Age also matters. The condition most often begins after puberty, which suggests that hormonal maturation plays a role in activating the disease process. In younger patients, a stronger inherited basis may be present, whereas in adults the disease may emerge after years of cumulative follicular stress and inflammation. Health status also influences expression. People with metabolic syndrome, insulin resistance, or systemic inflammatory disorders may have a biologic background that supports ongoing inflammation, making hidradenitis suppurativa more likely or more severe.
Environmental exposure changes the risk as well. Repeated rubbing, sweat retention, heat, and prolonged skin occlusion can all create conditions that favor follicular obstruction. Because the disease develops where skin environment meets internal susceptibility, two people with similar genetics may have very different outcomes depending on their daily exposures and overall physiologic state.
Conditions or Disorders That Can Lead to Hidradenitis suppurativa
Certain medical conditions are associated with hidradenitis suppurativa because they alter inflammation, hormones, or skin structure. These conditions may not directly cause the disease in every case, but they can contribute to its emergence or worsening.
Metabolic syndrome and related disorders such as insulin resistance are frequently linked to hidradenitis suppurativa. These conditions are associated with chronic low-grade inflammation, altered adipokine signaling, and changes in skin repair. Increased systemic inflammation may amplify the inflammatory response to follicular rupture, while insulin resistance may influence androgen activity and follicular behavior.
Polycystic ovary syndrome can also contribute through hormonal imbalance. Elevated androgen levels can affect sebum production and follicular keratinization, increasing the chance of blockage. This hormonal environment may help explain why some individuals with polycystic ovary syndrome are more prone to hidradenitis suppurativa or experience symptom flares around hormonal fluctuations.
Inflammatory bowel disease, especially Crohn disease, has a known association with hidradenitis suppurativa. The link likely reflects shared inflammatory pathways and immune dysregulation rather than a direct cause-and-effect relationship. Both conditions involve abnormal immune activation, and some of the same cytokine pathways may be involved. In some patients, the coexistence of both disorders suggests a broader tendency toward chronic inflammatory disease.

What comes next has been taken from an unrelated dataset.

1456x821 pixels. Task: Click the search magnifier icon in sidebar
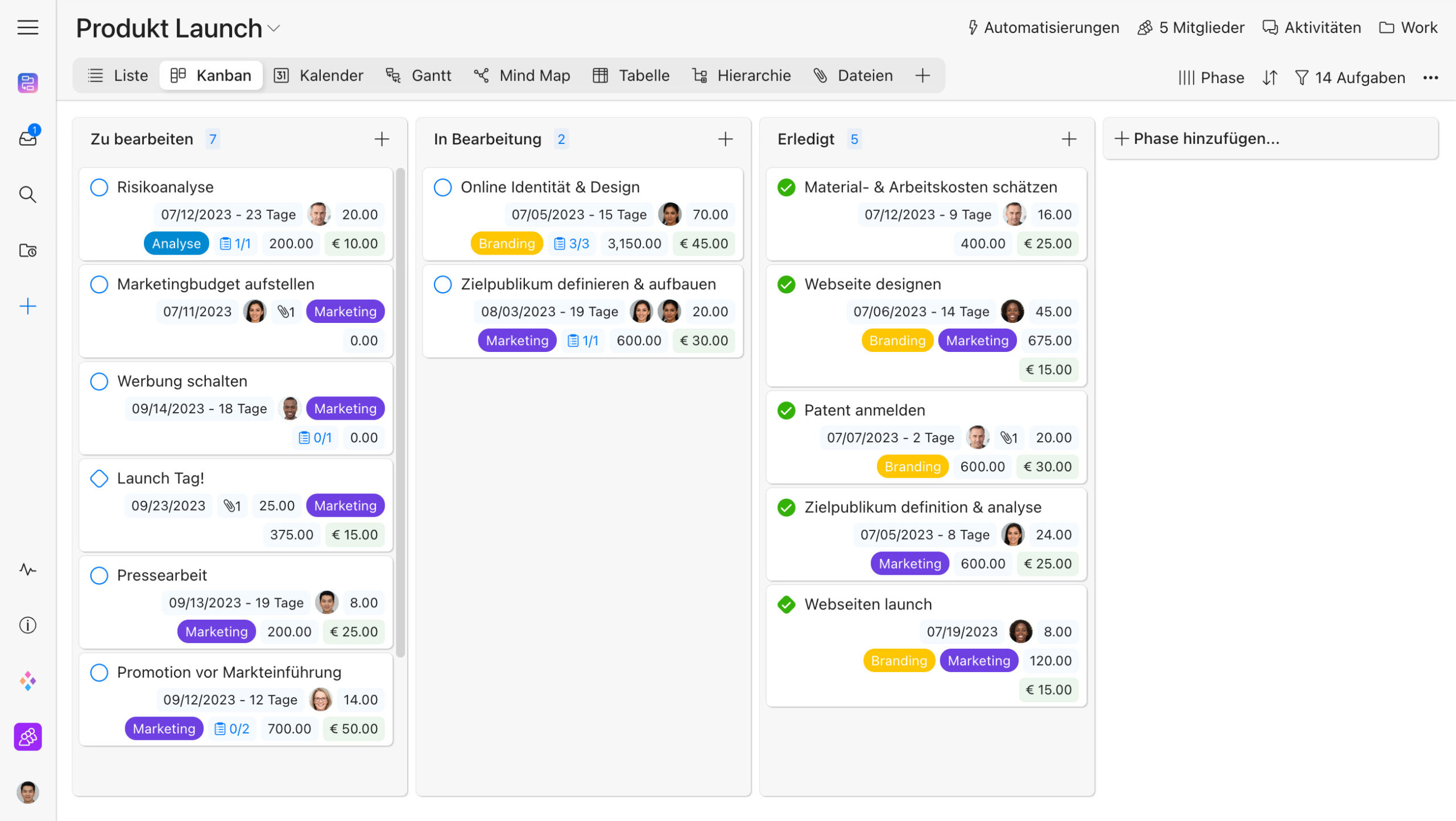tap(27, 194)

Other follicular disorders and skin conditions that increase plugging or chronic irritation may also play a role. When the skin barrier is already compromised, the follicle is more likely to become inflamed and rupture. Recurrent infections are not considered the primary cause, but they can aggravate existing lesions and prolong inflammation once the disease process has started.
Conclusion
Hidradenitis suppurativa develops through a combination of follicular obstruction, rupture, immune dysregulation, and chronic inflammation. The most important contributors include inherited susceptibility, hormonal influences, smoking, excess body weight, friction in skin folds, and changes in the local skin environment. Some medical disorders, especially metabolic and inflammatory conditions, can further increase risk by intensifying the same biological pathways.

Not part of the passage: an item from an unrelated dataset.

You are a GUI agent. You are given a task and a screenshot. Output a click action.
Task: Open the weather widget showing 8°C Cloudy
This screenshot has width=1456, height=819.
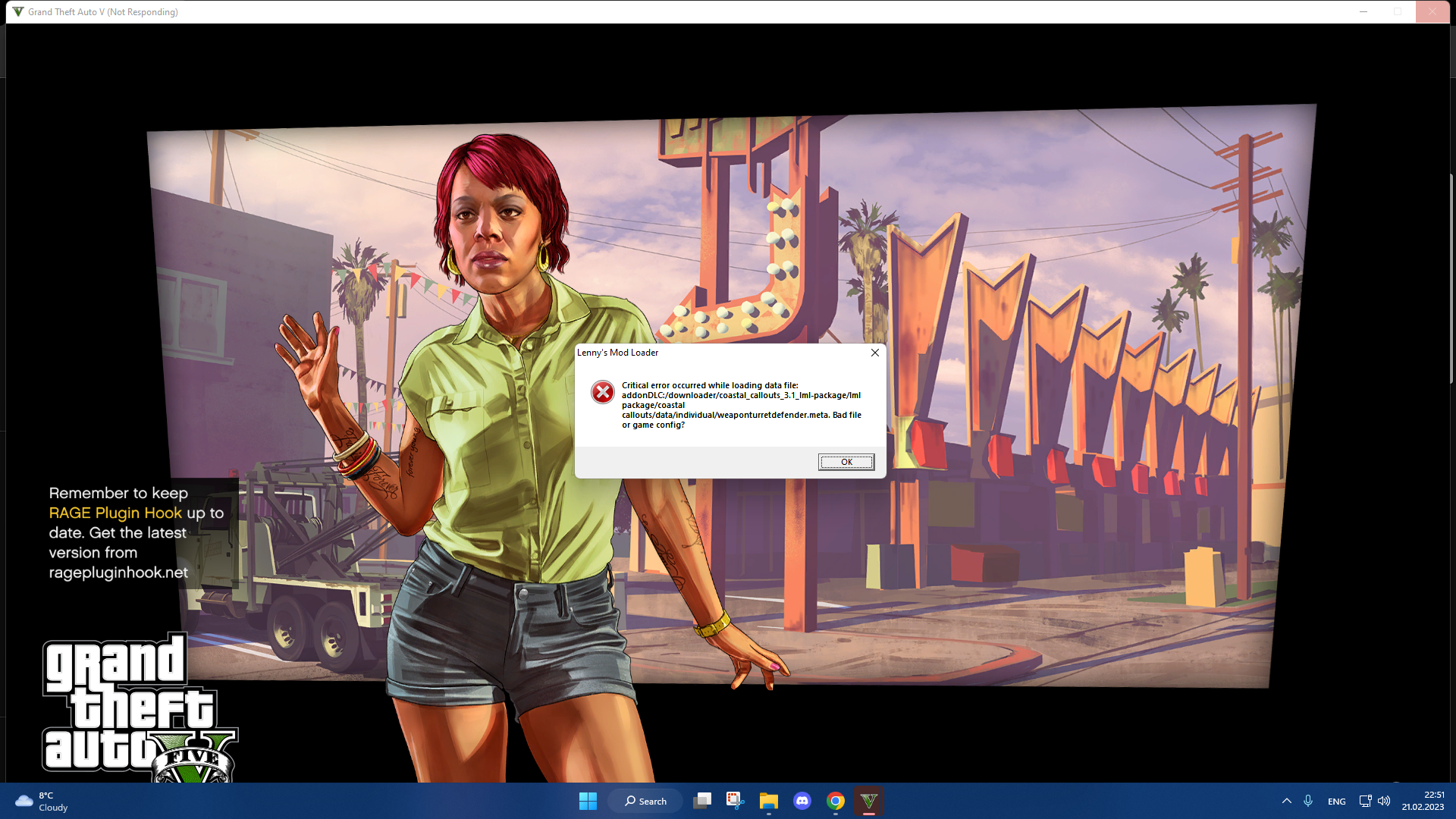[42, 801]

The condition is best understood as a disease of disrupted follicular biology and persistent inflammatory signaling rather than as a simple infection or surface skin problem. Different factors can act together, and their relative importance varies between individuals. Understanding these mechanisms explains why the disease appears where it does, why it recurs, and why it can become progressively more destructive over time.